Toen we voor het eerst met de kerk en het geloof in aanraking kwamen –  bij onze doop – klonken de woorden: “Ik doop je in de Naam van de Vader, de Zoon en de Heilige Geest” Niemand minder dan Jezus Christus zelf zond bij zijn ten hemelopneming de leerlingen de wereld in met de opdracht: “maak alle volken tot mijn leerlingen en doopt hen in de Naam van de Vader en de Zoon en de Heilige Geest” 1). De Heilige Drie-eenheid heeft aan de wieg van ons bestaan als kinderen van God gestaan. Vertrouwder en intiemer kan het niet.

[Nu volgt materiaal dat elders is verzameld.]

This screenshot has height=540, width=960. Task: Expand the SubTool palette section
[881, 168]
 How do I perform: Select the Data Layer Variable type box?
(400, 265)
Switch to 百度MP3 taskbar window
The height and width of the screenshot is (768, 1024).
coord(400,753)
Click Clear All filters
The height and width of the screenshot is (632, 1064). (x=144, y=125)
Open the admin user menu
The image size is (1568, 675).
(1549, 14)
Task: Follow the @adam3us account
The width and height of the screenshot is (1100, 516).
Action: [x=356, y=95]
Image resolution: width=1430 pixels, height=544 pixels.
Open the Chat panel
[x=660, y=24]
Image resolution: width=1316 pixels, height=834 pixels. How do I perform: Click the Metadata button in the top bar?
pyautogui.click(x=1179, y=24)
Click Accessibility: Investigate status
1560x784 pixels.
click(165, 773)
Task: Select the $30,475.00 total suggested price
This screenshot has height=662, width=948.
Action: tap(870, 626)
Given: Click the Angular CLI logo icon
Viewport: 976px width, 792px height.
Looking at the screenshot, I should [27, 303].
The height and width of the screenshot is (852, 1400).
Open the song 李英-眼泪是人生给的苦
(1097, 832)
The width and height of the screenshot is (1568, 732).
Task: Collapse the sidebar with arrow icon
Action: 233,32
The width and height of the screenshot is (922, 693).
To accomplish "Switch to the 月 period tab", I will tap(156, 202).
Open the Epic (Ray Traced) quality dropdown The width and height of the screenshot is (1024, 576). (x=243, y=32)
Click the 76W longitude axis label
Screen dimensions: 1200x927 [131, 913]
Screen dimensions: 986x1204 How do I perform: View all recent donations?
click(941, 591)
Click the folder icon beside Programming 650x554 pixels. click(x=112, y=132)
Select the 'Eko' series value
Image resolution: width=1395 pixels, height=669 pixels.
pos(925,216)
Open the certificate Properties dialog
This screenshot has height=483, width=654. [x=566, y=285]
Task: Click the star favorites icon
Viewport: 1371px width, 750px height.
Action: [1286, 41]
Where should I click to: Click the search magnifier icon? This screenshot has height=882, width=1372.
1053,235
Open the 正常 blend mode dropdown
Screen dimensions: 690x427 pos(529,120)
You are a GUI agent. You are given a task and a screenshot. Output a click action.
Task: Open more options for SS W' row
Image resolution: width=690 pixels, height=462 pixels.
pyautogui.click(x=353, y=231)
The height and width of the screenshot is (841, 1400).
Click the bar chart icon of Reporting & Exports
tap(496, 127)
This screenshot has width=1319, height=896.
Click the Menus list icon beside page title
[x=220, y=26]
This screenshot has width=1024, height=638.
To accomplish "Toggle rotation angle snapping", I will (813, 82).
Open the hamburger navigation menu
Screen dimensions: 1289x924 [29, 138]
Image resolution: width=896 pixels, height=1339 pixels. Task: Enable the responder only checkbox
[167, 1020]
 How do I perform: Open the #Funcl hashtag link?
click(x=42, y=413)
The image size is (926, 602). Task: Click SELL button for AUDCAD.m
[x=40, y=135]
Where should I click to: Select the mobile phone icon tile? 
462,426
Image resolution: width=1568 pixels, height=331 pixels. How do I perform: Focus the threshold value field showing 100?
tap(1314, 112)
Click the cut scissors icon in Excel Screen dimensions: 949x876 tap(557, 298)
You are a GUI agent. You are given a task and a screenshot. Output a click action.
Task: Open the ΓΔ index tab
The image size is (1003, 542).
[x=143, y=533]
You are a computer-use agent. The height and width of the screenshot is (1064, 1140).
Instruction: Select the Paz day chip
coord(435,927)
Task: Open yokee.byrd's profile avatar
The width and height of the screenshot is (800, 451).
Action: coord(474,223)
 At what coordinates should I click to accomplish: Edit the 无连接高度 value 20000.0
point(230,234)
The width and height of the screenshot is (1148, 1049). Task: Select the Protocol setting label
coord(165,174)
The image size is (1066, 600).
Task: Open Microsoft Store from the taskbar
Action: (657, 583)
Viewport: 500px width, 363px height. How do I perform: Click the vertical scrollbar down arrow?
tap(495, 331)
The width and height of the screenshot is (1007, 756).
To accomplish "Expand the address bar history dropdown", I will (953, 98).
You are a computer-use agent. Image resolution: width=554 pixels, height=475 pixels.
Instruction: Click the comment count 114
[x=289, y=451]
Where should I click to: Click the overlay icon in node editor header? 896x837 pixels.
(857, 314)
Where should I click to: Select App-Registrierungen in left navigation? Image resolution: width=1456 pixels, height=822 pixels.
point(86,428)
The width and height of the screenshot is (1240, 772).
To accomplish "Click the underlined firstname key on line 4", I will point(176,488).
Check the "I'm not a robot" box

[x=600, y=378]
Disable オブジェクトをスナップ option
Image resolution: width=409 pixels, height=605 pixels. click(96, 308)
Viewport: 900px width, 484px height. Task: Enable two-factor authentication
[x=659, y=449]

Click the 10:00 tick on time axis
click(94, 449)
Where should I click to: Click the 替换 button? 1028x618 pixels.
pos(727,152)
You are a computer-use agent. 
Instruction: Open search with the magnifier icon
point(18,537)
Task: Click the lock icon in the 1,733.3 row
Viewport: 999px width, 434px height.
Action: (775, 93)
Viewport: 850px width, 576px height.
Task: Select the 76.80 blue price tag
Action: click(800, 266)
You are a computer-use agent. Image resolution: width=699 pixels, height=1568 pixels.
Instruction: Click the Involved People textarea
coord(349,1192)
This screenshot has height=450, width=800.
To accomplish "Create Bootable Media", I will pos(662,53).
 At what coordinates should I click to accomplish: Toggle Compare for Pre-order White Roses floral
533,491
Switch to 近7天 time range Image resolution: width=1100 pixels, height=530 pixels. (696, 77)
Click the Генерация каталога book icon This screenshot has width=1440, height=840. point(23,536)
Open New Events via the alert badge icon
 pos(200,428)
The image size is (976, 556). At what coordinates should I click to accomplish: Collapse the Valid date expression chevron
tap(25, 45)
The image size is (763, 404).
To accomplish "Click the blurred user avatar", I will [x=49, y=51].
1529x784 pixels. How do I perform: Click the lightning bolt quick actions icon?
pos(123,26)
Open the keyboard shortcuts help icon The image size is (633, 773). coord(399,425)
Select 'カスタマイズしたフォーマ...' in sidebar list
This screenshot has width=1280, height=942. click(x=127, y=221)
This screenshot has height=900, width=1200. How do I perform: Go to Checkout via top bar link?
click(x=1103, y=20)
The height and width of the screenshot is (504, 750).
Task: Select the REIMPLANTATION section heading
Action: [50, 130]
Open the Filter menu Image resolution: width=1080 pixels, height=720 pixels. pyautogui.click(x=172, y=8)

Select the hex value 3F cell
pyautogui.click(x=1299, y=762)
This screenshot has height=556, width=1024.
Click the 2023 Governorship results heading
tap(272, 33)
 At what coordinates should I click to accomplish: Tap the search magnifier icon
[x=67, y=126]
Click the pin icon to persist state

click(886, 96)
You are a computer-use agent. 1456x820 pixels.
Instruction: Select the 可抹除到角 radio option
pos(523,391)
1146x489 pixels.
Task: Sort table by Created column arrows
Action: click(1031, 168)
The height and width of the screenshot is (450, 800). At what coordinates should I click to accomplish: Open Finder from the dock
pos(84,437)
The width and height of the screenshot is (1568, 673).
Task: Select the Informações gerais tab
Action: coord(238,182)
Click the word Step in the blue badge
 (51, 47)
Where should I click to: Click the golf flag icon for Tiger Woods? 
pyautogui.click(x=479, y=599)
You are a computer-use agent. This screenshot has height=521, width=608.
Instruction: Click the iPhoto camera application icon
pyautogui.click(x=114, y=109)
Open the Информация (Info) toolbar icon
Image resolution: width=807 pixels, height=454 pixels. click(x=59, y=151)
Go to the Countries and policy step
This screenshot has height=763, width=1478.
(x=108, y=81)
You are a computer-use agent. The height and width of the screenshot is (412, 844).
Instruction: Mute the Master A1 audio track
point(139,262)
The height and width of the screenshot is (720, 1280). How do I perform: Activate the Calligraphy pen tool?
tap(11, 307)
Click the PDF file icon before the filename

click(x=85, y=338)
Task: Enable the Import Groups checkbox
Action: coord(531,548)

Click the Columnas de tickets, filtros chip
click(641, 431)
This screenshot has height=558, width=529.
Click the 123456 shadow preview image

Het mysterie van de Heilige Drie-eenheid is dus totaal verweven met het alledaagse leven. En het getijdengebed van de kerk wordt aan het eind van elk psalm en elke hymne de Drie-eenheid lof en dank gebracht met de woorden: “Eer aan de Vader en de Zoon en de Heilige Geest zoals het was in het begin en nu en altijd en tot in eeuwigheid. Amen”.

Omdat dit zo gewoon was, duurde het tot in de Middeleeuwen dat er een speciaal feest van de Heilige Drie-eenheid door de kerk werd uitgeroepen. Het was toch immers elke zondag dag van de Drieeenheid. Niet alleen elke zondag, maar elke dag, elk uur, elk moment van ons leven. Maar op welk tijdstip van het kerkelijke jaar moest er dan speciale aandacht voor zijn. Wanneer moest hen dan gevierd worden? Dat werd de eerste zondag na Pinksteren. Vandaag. Dit is de eerste zondag na Kerstmis, Pasen en Pinksteren. De drie hoogfeesten waarop we de geboorte van Gods Zoon in deze wereld, zijn lijden en sterven en verrijzenis en de uitstorting van de Heilige Geest vieren. De Vader die zijn Zoon in de wereld zond, de  Zoon die zijn leven gaf om de wereld te redden, en de Geest die van de Vader en de Zoon uitging om de kerk te bezielen. We zien op al die momenten God, de Vader en de Zoon en de Heilige Geest als volmaakte eenheid van liefde met elkaar samenwerken.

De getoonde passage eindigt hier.